Credit card balances outstanding in the United States have fallen nearly $70 billion in the past 10 months, according to the Federal Reserve. It’s the longest and steepest period of decline since the Fed started keeping records.
Much of the popular press has credited the decrease to a more frugal consumer. While consumers certainly are paying more attention to their credit card spending, that is only one factor driving the plummeting numbers.
“Consumers have certainly gotten religion as far as credit is concerned,” said Chris Cornell, an economist at Moody’s Economy.com.
At the end of September 2008, total consumer credit card balances in the U.S. stood at $975.1 billion, an all-time high. Every subsequent month has seen a decline. In the Fed’s most recent report on consumer credit, total credit card debt outstanding – called revolving debt by the government – was $905.5 billion (“Consumer Credit Contracts at Record Pace in July,” Sept. 9).
Dana Wiklund, research director for Financial Insights’ Risk Management Advisory Service, noted that overall consumer use of credit has definitely dropped off since the onset of the recession. And while some credit products may show signs of improvement, credit card debt is still sour.
“Delinquencies on mortgages started to level off in the second quarter. I think that we’ve hit the bottom there, the same with home equity loans. But credit cards will continue to be in distress,” Wiklund said. “Consumers aren’t using credit as much anymore.”
However, Wiklund noted that consumers will still use credit cards when they need additional liquidity. “It’s the consumer capital of last resort.”
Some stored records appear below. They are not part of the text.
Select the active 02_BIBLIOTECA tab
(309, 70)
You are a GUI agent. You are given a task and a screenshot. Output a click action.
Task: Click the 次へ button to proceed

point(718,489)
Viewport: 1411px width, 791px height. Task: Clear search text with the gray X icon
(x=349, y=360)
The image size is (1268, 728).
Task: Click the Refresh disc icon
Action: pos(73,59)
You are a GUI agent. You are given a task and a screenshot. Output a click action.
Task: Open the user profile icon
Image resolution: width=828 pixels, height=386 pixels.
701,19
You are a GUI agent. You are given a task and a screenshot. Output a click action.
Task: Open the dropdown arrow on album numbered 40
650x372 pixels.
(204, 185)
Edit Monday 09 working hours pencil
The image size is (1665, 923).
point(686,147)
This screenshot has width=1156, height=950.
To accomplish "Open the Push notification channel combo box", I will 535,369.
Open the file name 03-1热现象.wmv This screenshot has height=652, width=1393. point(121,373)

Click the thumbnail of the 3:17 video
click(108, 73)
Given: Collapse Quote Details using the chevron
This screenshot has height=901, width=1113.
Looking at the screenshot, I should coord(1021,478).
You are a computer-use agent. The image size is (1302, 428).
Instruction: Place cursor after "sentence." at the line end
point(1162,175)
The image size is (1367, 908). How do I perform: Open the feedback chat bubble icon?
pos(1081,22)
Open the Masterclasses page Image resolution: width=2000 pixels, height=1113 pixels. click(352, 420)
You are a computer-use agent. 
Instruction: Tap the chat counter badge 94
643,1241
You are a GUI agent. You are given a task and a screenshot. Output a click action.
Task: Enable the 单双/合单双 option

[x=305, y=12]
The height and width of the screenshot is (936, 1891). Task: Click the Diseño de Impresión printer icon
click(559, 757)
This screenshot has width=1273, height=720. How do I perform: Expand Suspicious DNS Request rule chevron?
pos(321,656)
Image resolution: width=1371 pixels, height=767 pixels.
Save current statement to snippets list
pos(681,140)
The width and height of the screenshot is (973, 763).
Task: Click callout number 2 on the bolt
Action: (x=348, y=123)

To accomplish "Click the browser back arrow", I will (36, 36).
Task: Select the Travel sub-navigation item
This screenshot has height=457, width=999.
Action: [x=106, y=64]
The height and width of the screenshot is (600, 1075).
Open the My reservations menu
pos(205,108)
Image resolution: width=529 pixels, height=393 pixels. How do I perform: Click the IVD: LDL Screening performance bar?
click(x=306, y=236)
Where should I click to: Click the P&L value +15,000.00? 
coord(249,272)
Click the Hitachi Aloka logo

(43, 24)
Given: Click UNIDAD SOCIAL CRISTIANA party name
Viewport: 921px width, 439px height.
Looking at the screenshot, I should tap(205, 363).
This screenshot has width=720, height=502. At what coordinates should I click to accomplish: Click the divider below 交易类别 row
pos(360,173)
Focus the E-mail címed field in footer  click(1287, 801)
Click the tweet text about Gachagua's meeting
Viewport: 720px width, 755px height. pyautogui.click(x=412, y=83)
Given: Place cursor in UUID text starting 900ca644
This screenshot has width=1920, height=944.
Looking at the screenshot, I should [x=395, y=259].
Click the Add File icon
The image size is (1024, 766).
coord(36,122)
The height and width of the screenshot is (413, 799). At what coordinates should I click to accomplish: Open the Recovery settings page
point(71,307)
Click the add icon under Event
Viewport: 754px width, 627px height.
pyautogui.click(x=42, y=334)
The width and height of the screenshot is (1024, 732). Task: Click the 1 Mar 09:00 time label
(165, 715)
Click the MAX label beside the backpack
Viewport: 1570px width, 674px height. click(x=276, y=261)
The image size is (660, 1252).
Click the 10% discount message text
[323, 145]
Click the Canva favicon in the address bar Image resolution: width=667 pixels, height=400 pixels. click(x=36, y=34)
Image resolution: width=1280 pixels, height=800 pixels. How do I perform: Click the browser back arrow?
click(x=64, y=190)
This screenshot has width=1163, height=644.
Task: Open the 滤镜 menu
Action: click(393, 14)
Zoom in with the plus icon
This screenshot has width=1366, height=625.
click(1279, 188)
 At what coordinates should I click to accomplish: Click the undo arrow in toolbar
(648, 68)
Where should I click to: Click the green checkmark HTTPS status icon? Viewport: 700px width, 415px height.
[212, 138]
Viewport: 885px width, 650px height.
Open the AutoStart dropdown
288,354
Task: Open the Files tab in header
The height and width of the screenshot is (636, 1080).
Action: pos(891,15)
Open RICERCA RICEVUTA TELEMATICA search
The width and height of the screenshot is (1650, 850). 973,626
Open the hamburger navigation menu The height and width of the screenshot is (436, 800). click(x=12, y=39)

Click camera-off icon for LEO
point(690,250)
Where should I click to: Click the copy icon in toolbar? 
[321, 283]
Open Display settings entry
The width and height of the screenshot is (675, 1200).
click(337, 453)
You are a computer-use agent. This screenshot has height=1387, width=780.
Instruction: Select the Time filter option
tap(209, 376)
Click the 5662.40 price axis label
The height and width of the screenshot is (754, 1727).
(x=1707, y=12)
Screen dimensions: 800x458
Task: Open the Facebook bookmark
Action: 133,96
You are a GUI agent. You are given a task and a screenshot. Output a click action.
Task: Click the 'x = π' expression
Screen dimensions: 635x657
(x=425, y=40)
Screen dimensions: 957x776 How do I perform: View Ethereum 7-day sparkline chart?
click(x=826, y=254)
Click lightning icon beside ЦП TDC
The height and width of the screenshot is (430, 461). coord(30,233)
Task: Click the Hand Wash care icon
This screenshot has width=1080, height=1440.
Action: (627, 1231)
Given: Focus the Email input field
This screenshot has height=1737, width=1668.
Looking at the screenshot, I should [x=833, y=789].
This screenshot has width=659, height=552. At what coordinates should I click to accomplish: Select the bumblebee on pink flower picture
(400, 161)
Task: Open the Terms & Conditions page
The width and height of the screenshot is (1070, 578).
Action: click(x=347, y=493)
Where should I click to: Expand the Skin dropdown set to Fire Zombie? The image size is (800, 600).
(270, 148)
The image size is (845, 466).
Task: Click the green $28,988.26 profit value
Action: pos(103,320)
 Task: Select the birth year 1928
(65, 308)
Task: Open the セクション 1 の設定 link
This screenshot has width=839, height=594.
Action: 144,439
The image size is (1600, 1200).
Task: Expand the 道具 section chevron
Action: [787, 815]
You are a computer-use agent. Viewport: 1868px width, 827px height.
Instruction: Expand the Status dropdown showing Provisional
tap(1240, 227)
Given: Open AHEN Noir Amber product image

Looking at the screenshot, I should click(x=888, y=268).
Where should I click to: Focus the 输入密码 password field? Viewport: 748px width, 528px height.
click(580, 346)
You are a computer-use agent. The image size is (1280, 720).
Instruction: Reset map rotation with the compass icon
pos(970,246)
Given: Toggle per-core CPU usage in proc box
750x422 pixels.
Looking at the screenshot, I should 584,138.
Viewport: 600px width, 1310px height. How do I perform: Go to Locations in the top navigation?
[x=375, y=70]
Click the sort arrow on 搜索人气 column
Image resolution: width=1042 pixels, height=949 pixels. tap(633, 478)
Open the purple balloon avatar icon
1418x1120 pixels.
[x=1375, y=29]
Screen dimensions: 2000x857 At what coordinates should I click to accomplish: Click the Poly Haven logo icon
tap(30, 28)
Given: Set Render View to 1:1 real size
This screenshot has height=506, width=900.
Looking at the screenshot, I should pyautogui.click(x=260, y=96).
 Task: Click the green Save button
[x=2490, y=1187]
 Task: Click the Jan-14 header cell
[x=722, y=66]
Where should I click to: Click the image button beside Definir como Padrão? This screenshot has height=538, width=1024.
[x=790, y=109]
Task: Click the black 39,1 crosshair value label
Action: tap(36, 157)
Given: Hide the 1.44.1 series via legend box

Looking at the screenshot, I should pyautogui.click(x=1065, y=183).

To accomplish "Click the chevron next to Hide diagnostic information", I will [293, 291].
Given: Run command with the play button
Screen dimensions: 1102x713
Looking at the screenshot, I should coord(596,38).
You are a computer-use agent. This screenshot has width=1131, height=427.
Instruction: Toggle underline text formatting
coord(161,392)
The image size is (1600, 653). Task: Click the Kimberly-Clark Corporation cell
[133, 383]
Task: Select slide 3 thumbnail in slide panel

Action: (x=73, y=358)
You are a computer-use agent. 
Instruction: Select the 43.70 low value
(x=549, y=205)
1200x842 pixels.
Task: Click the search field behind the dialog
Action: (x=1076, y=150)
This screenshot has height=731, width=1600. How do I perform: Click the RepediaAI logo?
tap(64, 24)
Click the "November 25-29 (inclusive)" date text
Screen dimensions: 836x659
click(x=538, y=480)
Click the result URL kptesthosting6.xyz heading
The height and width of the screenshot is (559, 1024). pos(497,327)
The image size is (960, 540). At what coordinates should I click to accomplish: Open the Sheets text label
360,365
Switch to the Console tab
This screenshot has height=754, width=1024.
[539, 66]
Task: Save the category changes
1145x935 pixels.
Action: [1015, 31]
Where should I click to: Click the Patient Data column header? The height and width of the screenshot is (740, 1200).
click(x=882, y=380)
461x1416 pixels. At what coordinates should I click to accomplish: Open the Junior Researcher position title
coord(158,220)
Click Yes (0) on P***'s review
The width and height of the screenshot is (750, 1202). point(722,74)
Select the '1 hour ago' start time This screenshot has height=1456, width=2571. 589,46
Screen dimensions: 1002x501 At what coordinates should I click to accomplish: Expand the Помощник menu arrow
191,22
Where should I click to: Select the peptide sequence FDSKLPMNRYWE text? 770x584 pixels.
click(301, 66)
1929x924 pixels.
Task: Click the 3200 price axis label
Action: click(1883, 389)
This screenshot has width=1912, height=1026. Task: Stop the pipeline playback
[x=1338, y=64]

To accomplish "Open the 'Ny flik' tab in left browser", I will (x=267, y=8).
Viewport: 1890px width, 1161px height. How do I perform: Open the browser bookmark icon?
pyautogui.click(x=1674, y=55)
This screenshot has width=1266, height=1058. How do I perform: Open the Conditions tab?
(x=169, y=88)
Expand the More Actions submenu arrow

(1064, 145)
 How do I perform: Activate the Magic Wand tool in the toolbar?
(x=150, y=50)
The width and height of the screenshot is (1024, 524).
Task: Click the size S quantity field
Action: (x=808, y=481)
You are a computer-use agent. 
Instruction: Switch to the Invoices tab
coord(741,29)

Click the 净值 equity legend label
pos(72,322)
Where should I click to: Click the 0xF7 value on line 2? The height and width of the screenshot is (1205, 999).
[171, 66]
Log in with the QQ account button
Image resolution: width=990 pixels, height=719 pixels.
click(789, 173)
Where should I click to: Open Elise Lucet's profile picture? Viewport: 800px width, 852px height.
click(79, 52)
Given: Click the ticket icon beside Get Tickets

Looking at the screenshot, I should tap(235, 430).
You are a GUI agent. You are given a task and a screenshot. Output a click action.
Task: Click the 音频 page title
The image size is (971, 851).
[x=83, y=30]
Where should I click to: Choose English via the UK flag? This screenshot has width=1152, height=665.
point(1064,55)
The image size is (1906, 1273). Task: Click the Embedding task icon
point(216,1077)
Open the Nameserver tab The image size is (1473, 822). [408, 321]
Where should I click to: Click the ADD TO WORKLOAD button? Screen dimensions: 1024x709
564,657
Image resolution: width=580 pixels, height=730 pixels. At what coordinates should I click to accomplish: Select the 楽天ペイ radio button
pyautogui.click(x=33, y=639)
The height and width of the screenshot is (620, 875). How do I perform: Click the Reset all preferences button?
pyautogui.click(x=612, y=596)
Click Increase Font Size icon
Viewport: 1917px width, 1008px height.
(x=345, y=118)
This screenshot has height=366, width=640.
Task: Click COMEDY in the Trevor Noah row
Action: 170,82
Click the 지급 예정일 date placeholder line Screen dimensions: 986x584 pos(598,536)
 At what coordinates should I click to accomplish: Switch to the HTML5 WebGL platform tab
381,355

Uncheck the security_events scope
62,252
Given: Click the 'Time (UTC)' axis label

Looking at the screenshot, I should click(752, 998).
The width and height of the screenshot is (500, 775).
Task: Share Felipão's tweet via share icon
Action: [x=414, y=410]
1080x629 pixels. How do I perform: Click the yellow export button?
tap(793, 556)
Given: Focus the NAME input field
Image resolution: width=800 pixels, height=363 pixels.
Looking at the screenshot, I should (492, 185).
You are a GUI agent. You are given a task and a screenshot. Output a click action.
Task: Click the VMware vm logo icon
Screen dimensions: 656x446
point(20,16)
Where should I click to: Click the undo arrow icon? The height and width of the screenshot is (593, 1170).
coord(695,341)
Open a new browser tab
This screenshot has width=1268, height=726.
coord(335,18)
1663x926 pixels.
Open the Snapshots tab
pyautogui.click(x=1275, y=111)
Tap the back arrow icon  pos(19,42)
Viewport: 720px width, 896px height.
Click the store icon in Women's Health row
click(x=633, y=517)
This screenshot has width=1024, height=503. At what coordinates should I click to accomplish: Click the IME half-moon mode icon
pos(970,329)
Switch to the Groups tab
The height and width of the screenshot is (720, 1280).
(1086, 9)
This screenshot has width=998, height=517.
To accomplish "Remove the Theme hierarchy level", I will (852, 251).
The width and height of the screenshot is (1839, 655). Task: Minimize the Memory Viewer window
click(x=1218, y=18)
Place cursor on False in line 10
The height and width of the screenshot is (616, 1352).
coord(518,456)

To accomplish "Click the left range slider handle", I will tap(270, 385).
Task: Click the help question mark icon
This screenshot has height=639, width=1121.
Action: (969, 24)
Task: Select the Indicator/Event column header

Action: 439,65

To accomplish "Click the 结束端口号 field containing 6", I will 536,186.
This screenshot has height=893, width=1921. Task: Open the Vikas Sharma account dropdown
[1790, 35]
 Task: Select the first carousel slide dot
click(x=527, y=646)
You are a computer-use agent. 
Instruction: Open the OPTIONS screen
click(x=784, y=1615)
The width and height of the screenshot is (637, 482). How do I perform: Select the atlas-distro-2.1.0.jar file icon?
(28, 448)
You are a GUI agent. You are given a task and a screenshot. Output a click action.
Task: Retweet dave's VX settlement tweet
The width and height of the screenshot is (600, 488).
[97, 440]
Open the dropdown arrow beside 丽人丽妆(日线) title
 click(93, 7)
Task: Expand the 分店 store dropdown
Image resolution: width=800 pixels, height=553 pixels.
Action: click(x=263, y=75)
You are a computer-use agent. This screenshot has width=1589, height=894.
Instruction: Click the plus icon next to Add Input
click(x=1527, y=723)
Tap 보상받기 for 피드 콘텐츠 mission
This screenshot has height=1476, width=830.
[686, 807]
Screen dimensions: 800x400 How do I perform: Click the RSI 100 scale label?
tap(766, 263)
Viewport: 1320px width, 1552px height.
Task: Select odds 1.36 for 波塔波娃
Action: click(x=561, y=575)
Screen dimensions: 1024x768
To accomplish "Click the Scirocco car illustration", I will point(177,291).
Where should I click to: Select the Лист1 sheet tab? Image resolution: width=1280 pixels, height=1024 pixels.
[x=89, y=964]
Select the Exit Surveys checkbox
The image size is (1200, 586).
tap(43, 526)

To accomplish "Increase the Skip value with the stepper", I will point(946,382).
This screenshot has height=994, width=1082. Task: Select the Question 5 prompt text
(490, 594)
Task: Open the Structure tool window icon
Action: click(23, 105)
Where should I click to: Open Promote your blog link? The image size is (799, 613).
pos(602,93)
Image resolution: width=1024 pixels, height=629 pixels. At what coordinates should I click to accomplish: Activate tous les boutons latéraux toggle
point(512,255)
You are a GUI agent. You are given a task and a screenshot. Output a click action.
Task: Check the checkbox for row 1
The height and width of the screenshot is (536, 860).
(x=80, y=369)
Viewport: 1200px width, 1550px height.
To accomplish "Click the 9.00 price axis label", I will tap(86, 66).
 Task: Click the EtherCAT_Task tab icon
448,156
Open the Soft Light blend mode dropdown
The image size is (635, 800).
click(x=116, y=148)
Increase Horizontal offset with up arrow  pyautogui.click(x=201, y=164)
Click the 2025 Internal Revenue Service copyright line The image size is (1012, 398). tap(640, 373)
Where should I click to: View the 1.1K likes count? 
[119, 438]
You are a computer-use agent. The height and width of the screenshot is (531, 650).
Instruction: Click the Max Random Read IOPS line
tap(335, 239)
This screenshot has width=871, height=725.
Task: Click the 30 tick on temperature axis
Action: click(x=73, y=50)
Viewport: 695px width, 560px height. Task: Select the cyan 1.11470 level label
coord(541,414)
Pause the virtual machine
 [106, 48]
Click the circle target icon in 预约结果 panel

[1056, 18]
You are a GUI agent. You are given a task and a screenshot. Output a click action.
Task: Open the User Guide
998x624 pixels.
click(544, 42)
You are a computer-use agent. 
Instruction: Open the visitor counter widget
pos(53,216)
But a newly found consumer frugality is only one of a number of factors he sees in the rapid reduction in total consumer credit card balances as reported by the Fed.
The second largest factor, according to Wiklund, is that lenders are charging off credit card balances at a record rate. Once charged off the loans no longer show up in the Federal Reserve’s consumer credit figures, a Fed economist told insideARM.
In the second quarter of 2009, the Fed reported an average seasonally adjusted credit card chargeoff rate of 9.55 percent for all banks, the highest rate ever by far. It represented a massive increase from the 7.64 percent rate reported in the first quarter, which itself was surpassed only by a 7.85 percent rate reported in the first quarter of 2002.
Some of the banks should be charging off the loans more quickly, according to Cornell, who points to the number of bank failures, which hit 94 for the year last. “The credit quality problems are going to continue for a while,” he said.
Increasing credit card chargeoff rates have a direct impact on the accounts receivable management industry, especially debt collection agencies that work card accounts.
“In the short term, higher charge off rates will bring more volume to ARM companies,” said Paul Legrady, director at ARM advisory firm Kaulkin Ginsberg. “But a declining credit card usage environment will not always be the case. The pendulum will eventually swing back in the opposite direction.”
“Once you start putting loans into collections, if you recoup the losses at all, you’ll recoup only 30 to 40 cents on the dollar,” noted Adiel Moussa, analyst for Aite Group, Boston, Mass.
Due to those losses, lenders have lowered the amount of the credit they are granting, another factor in the drop in consumer credit, Wiklund pointed out.
Because they are granting less credit, lenders are currently demanding much more from consumers in terms of proof of income, ability to repay (percentage of income that will be loaned) and other proof of creditworthiness than before the recession. This greatly limits the number of consumers that can obtain credit.
Wiklund added that any recovery process will likely be very slow in coming, and will be dependant on consumer spending.
“Consumer spending is 70 percent of the economy,” Wiklund explained. “Businesses will not produce if there’s no demand. And with just in time [business models], companies can wait to produce until the demand returns. So government has become the backstop to the economy. It’s going to be a long walk out of the woods.”